J’ai été coordinateur d’équipe dans le dispensaire pour le traitement méthadone de Moe Gaung (à 70 kilomètres de Myitkyina) durant un an et demi, avant qu’il soit en partie détruit par des locaux. Déjà avant cela, plusieurs sites où les personnes s’injectaient avaient été saccagés. Il ne s’agissait pas de vraies salles de shoot, mais des endroits relativement sûrs pour les personnes jusqu’à lors. La situation devenant inquiétante, nous avons dû réduire au minimum nos services pour être tolérés par les habitants. Les méthodes employées dans le cadre de la réduction des risques ont parfois du mal à être comprises par la population : l’idée que « rendre accessible seringues et aiguilles propres encourage les gens à utiliser de la drogue » est persistante ici.
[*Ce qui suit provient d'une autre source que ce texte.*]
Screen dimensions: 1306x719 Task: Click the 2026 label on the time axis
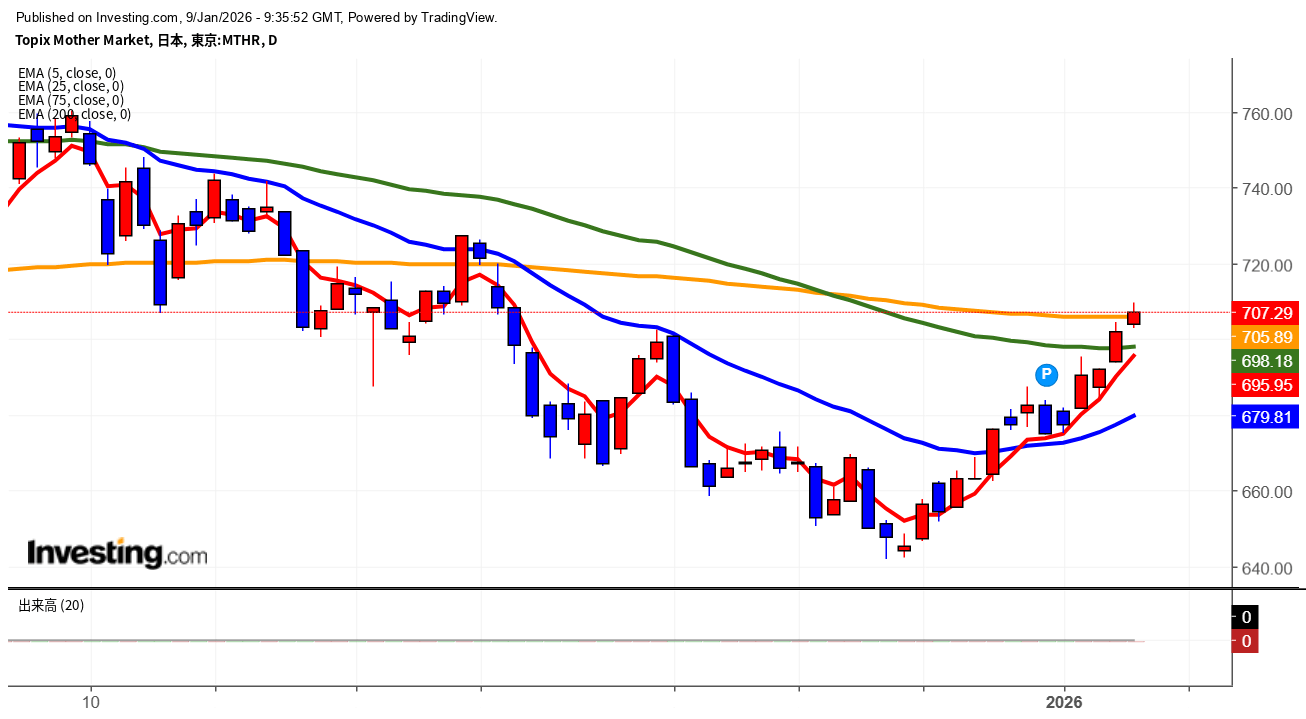coord(1064,701)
Par la suite, j’ai été promu à la clinique de Myitkyina, une ville relativement sûre qui a toujours été préservée du conflit. 
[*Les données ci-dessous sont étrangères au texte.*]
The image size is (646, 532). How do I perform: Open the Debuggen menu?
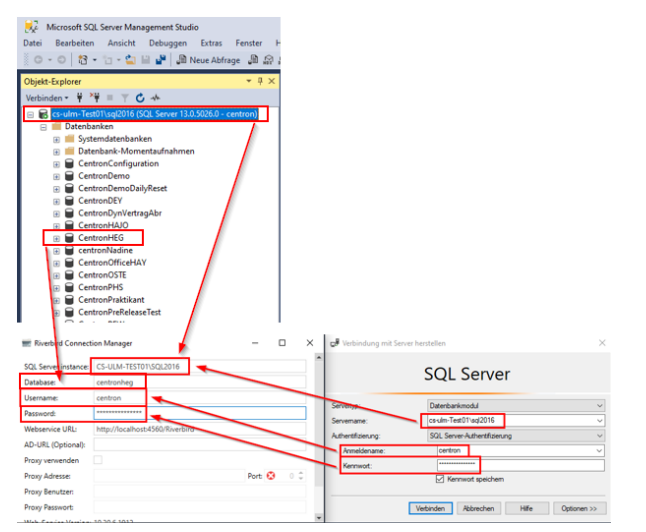pyautogui.click(x=168, y=43)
Les missions sont différentes entre les deux sites car le traitement méthadone n’est pas dispensé à Myitkyina – c’est une compétence de l’hôpital public. 

Ici, le travail concerne davantage le dépistage, le soin et l’accompagnement des personnes malades, en lien avec l’usage de drogues. La prévalence du virus du sida est très élevée dans l’Etat Kachin pour les populations usagères de drogues et leur famille : 52 % des personnes primo-testées dans les centres MdM sont positives au VIH, soit près d’une personne sur deux. La prévalence pour les maladies hépatites B et C, ainsi que la tuberculose, est également importante.

Pour moi, la stigmatisation que subissent les personnes usagères de drogues à Myitkyina ou à Moe Gaung est assez similaire. Il n’y a pas véritablement de groupe politique suffisamment fort qui promeut les droits des personnes consommant de la drogue. La pression ressentie par cette population est un frein à la collaboration soignant-soigné et au processus de soin. Je constate aussi que cette éviction sociale peut être un vrai traumatisme pour les personnes usagères de drogues. C’est pourquoi j’aimerais me former à la psychiatrie, qui me paraît être une compétence complémentaire à cette situation.